This is a coffin of a dead 7 year old girl who was attempted to be raped and was finally killed by her uncle, and whose body was strategically buried by the man inside a church compound. No, this is not a village in North India or any other place in which public and private life is popularly designated as “violently patriarchal.” This is the Khasi Jaintia Hills in Meghalaya, often hitting national and international headlines for fake and catchy narratives like “women’s empowerment ” and “gender equality.”
Khasi-Jaintia matriliny needs to be understood simply as a system, with its own merits and demerits, and instead of basking under the pride of a community perceived as “progressive” in the larger patrilineal world, Khasis and Jaintias need to urgently take a closer look at their own misogynistic selves and the various patriarchal realities embedded in the very flesh of their cultures, domestic spaces, political structures et al.

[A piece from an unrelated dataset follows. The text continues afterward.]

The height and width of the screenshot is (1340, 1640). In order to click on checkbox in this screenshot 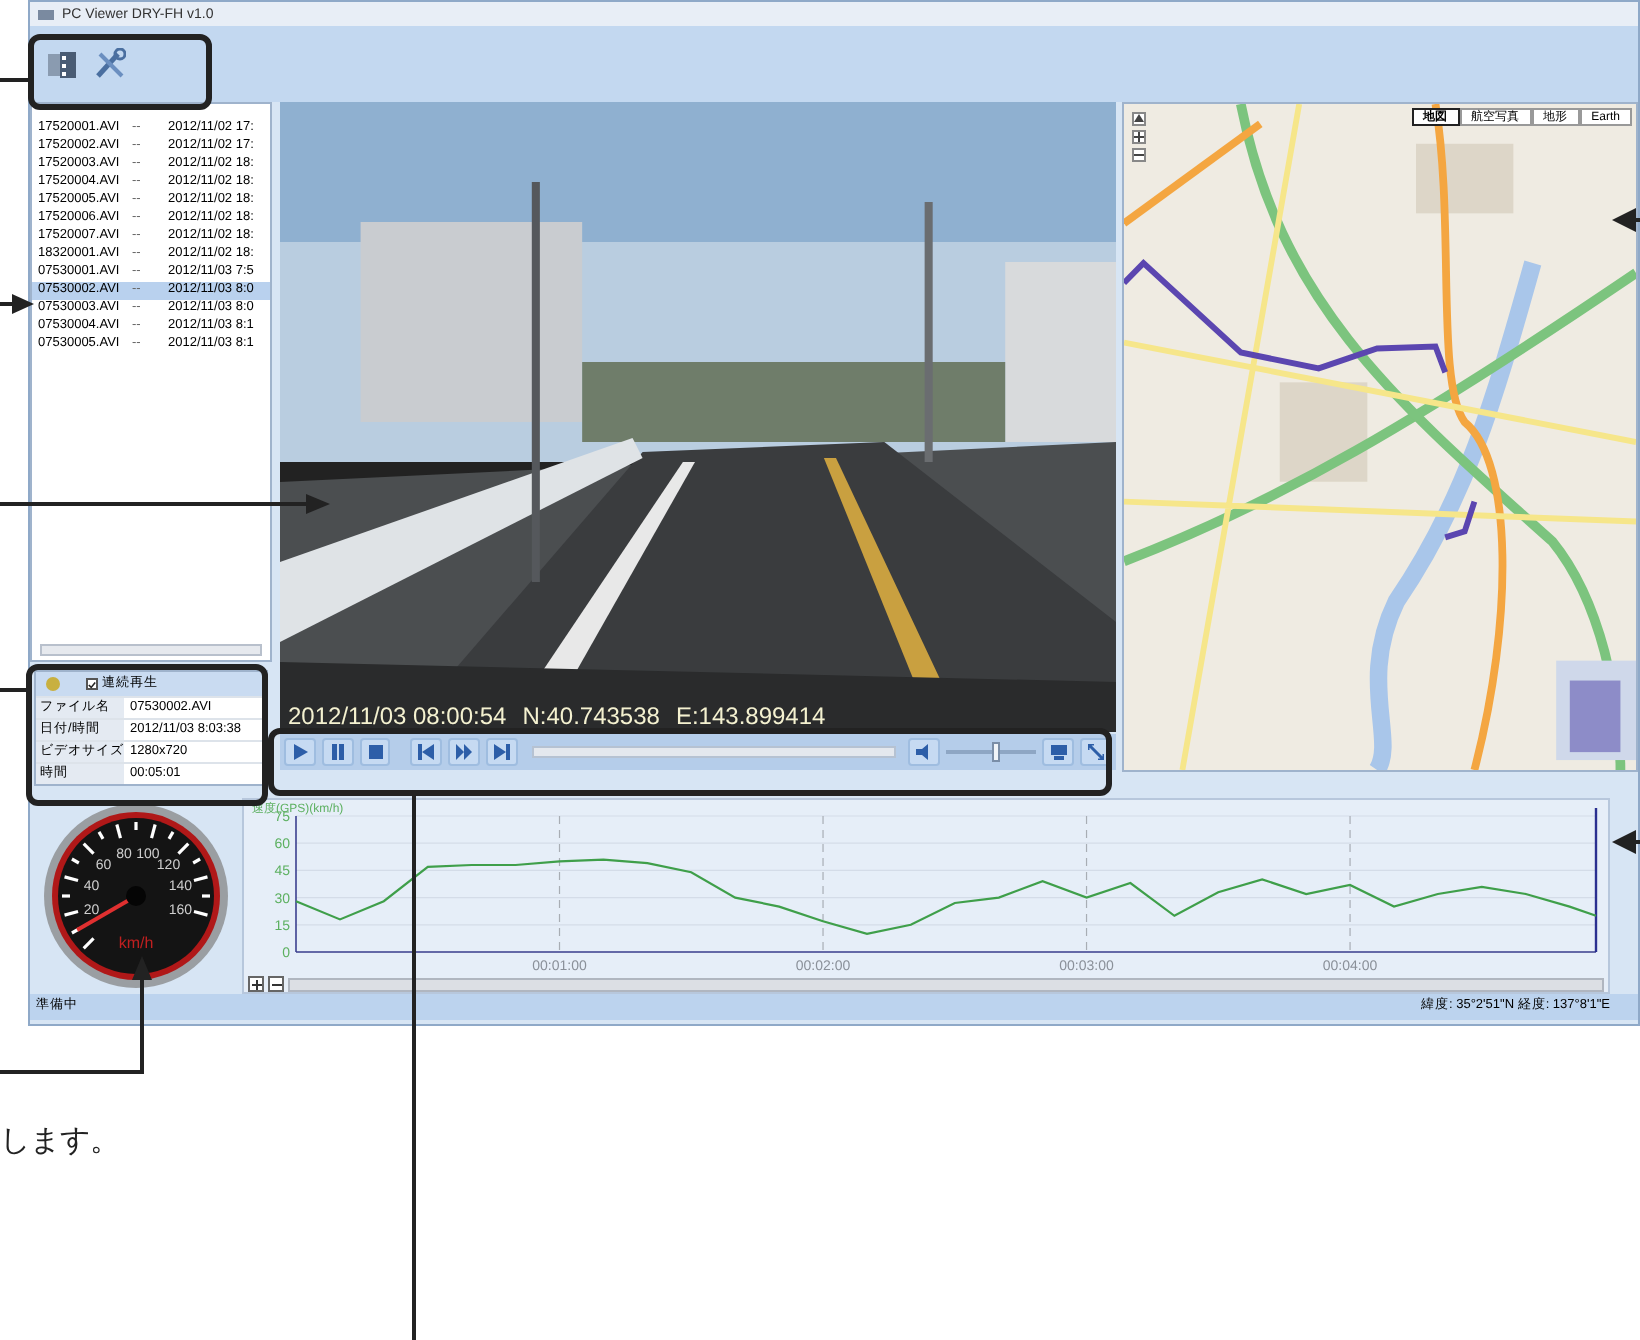, I will do `click(92, 684)`.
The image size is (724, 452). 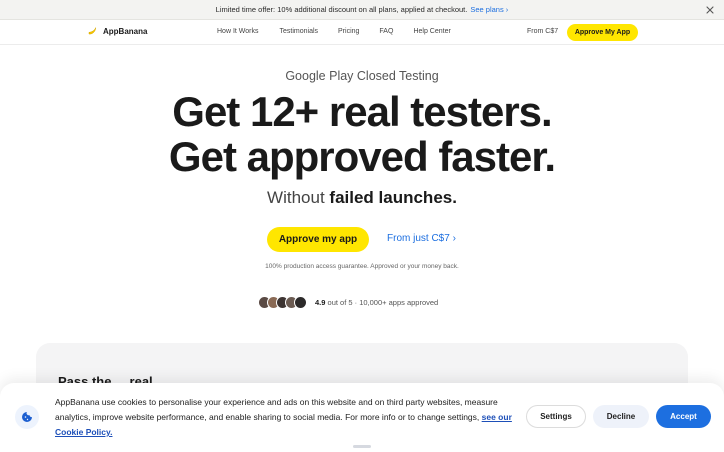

This case in fact, forces us to locate the violence in our own backyard and our own homes- spaces which to many Khasis symbolise an almost divine-like kind of sanctity and purity. The abundance of such cases of violence against women and children in the past few years around the state thrusts us into a nightmare reality, finally pulling out into the open all the secrets which we Khasis love to hide so much, and thank god for that! It is time we talk freely and sincerely about sex, masculinity, and power as independent categories as well as in their interconnectedness, and how they manifest within this matrilineal world which is trying to survive amidst the restructuring of lives by global capitalism and neoliberal policies, amidst the marriage between Khasi conservatism and Christianity, amidst decades of failing governments, and amidst the trauma of colonial and neocolonial subjection.
Moreover, it is truly sickening that cases like these do not trigger any public outrage, simply because they are incidents that happen outside Shillong. The urban privilege of Shillong people, who only act in self interest, numbs them to the point of selective humanity. Soon this case, like many others, would be dismissed by the collective conscience of Shillong as symptomatic of “rural barbarianism”. Let us not forget that sexual violence is an epidemic that also thrives within the city, in households, within universities and colleges, and of course the many great edifices of the Meghalaya Government.
This post is not a nostalgic cry for some sanitized past because there was none; this post is to have us shiver at the knowledge of our own failures, our complacency and our own historical identity as a patriarchal matrilineal society, divided deeply by class and motivated heavily by a fragmented and self-centred sense of moralism.
So please, stop pointing your fingers and daggers towards people who cross your borders, people who “do not” belong to these precious hills, people who are not part of your homes, because all of our faults and all of our sins are written in the blood of this 7 year old girl.